* _WORK INSTRUCTION A_
In the article on 3D-printed tissue, how many days does a liver donor's body take to regenerate the missing lobe?
* _WORK INSTRUCTION B_
Using the article on 3D-printed tissue, explain how the Wake Forest Institute for Regenerative Medicine dealt with the shelf-life problem and why that approach helps.

[[ PASSAGE open ]]

We all know how amazing the human body is. It has amazing regenerative capacities as well. Did you know that if a human being donates one of the lobes of the liver for someone who needs a new liver, the donor’s remaining two lobes would function for the missing lobe until the body regenerates the third lobe in 90-120 days? Amazing isn’t it? Similarly the recipient, who is given one healthy lobe to function, will also grow two other lobes to carry all the functions of a whole liver.
This however, does not always happen and there are limits to what the body can do. If an organ is beyond repair, one has to look for a transplant. Transplantation has its own risks, the key issue being rejection. But now there have been such incredible advances in 3D technology that it has opened new doors in medical science. We are not far from printing actual human parts.
“Using a custom 3D printer, regenerative medicine scientists at Wake Forest Baptist Medical Center have proved that it is feasible to print living tissue structures to replace injured or diseased tissue in patients.” — Plasticstoday
Plasticstoday has also quoted that as reported in Nature Biotechnology:
“the scientists have printed ear, bone and muscle structures and implanted them in animals, where they matured into functional tissue and developed a system of blood vessels. The structures have the right size, strength and function for use in humans, according to the researchers.”
This is a significant advance to their quest to recreate living tissue and organs. Anthony Atala, MD, director of the Wake Forest Institute for Regenerative Medicine (WFIRM) was also quoted to as saying:
“This novel tissue and organ printer is an important advance in our quest to make replacement tissue for patients. It can fabricate stable, human-scale tissue of any shape. With further development, this technology could potentially be used to print living tissue and organ structures for surgical implantation.”
Just as with any product that is developed, the biggest question with tissues or organs developed this way is their shelf life. According to plasticstoday, Wake Forest Institute for Regenerative Medicine has addressed this issue by optimizing the water-based ink that holds the cells together. This ink is supposed to promote cell health and growth. The report also further claimed their success on a baby-sized 1.5-inch ear structure that survived and showed vascularization of tissues two months after implantation.

[[ PASSAGE closed ]]
[[ DATASET SECTION open ]]

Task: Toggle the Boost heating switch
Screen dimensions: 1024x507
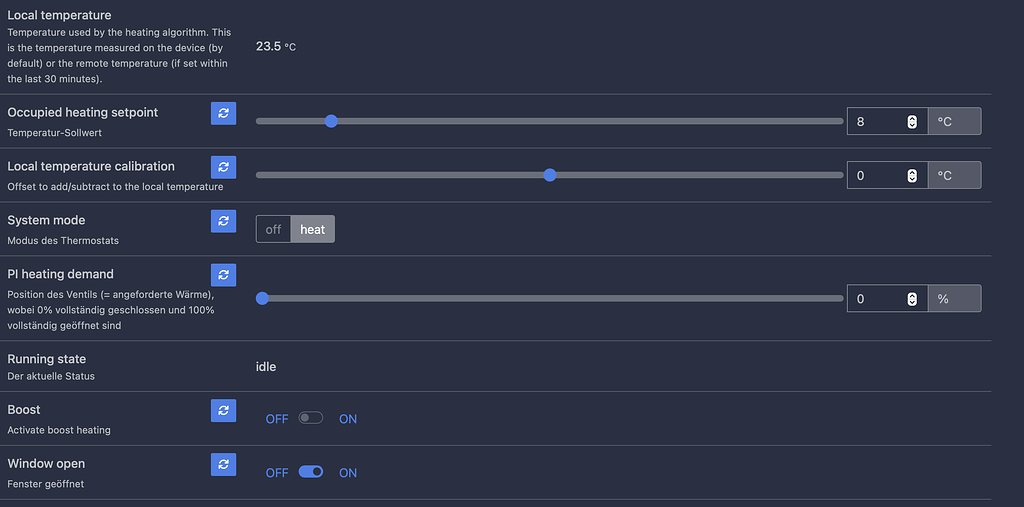Action: (311, 417)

[[ DATASET SECTION closed ]]

* _REPLY A_
90 to 120 days.

* _REPLY B_
The institute optimized the water-based ink that holds the cells together. This ink is meant to promote cell health and growth.